The disappearance of the MacRaes resulted in one of Scotland's largest missing persons inquiries.
Mrs MacRae, a mother-of-two, was seen driving out of Inverness with her son in her BMW on the afternoon of 12 November, 1976.
Later that night the vehicle was found burned out in a lay-by on the A9 near Tomatin, 12 miles south of the city. Mother and son have not been seen since.
At the time of the original investigation one police officer reported smelling decomposing flesh in the area, which was never properly searched.
A review of the case in 1999 shed no new light on the disappearance.
Last month a further review was presented to Northern Constabulary Chief Constable Iain Latimer, who said it had given him a "specific reason" to begin a detailed excavation and examination of the quarry.
Over the last two weeks trees have been cleared from the site.
Forensic experts, Professor Sue Black from Dundee University, and Professor John Hunter, of Birmingham University, visited the site on Monday to supervise the removal of topsoil.
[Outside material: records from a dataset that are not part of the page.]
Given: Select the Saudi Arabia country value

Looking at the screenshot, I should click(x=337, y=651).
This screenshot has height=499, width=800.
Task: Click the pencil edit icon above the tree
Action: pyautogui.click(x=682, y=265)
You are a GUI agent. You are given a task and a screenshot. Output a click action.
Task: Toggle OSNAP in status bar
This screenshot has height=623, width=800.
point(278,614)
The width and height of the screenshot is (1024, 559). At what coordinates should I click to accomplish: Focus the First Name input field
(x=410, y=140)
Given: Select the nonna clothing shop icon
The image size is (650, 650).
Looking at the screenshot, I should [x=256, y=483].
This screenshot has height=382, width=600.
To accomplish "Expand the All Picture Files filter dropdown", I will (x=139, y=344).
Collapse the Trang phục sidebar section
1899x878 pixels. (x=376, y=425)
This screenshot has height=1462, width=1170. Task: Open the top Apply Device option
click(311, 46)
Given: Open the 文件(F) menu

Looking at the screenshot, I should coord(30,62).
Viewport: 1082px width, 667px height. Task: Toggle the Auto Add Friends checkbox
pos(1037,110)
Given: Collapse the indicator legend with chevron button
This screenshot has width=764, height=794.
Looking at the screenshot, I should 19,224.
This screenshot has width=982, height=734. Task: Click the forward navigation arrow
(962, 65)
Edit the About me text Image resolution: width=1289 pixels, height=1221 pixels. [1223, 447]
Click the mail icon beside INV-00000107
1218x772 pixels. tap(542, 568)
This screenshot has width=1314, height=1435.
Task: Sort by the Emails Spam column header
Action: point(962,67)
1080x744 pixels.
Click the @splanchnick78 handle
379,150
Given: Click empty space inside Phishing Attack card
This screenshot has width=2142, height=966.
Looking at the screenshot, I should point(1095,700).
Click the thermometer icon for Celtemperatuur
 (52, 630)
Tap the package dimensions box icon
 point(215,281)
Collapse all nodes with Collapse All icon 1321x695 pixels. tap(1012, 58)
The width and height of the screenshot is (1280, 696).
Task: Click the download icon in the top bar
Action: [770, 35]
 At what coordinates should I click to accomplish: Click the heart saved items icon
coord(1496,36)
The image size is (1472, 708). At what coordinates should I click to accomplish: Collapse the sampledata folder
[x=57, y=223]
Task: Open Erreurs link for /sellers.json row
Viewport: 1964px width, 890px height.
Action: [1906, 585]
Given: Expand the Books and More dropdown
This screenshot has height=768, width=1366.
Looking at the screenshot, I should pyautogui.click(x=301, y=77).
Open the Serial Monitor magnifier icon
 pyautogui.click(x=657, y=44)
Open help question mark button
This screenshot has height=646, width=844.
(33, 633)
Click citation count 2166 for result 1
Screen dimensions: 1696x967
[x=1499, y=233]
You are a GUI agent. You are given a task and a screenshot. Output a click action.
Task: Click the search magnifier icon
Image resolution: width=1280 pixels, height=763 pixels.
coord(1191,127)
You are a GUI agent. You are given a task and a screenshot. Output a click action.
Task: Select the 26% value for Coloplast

Renee MacRae and her son went missing in 1976
Prof Hunter has experience as a war crimes investigator in Kosovo.
He said: "We will have to take this quarry out bit by bit, from top to bottom. We are looking for at least one body.
"We are working on the basis that the bodies are nearer the bottom than nearer the top.
"There are 20 tons of infill on this site and until a couple of weeks ago there were trees on top. We have to now find the edges of the quarry and then take out the infill."
Prof Black said: "Because we are possibly dealing with a three-year-old child, some of the things we are looking for will be no bigger than the end of a thumb.
"However, if these remains are here, I'm in absolutely no doubt that we will be able to identify them, because the situation is so sufficiently characteristic.
Morag Govans is Renee MacRae's sister
"There is a lot of information that suggests this is a site that has to be looked at."
Detective Superintendent Gordon Urquhart, who is leading the police investigation, said: "Our objectives are firstly to recover the remains and settle that side of it for the families.
"Thereafter hopefully we will find evidence to close the gap that we need to take the case to court."
A more detailed search will be conducted later once the initial earthmoving has been completed.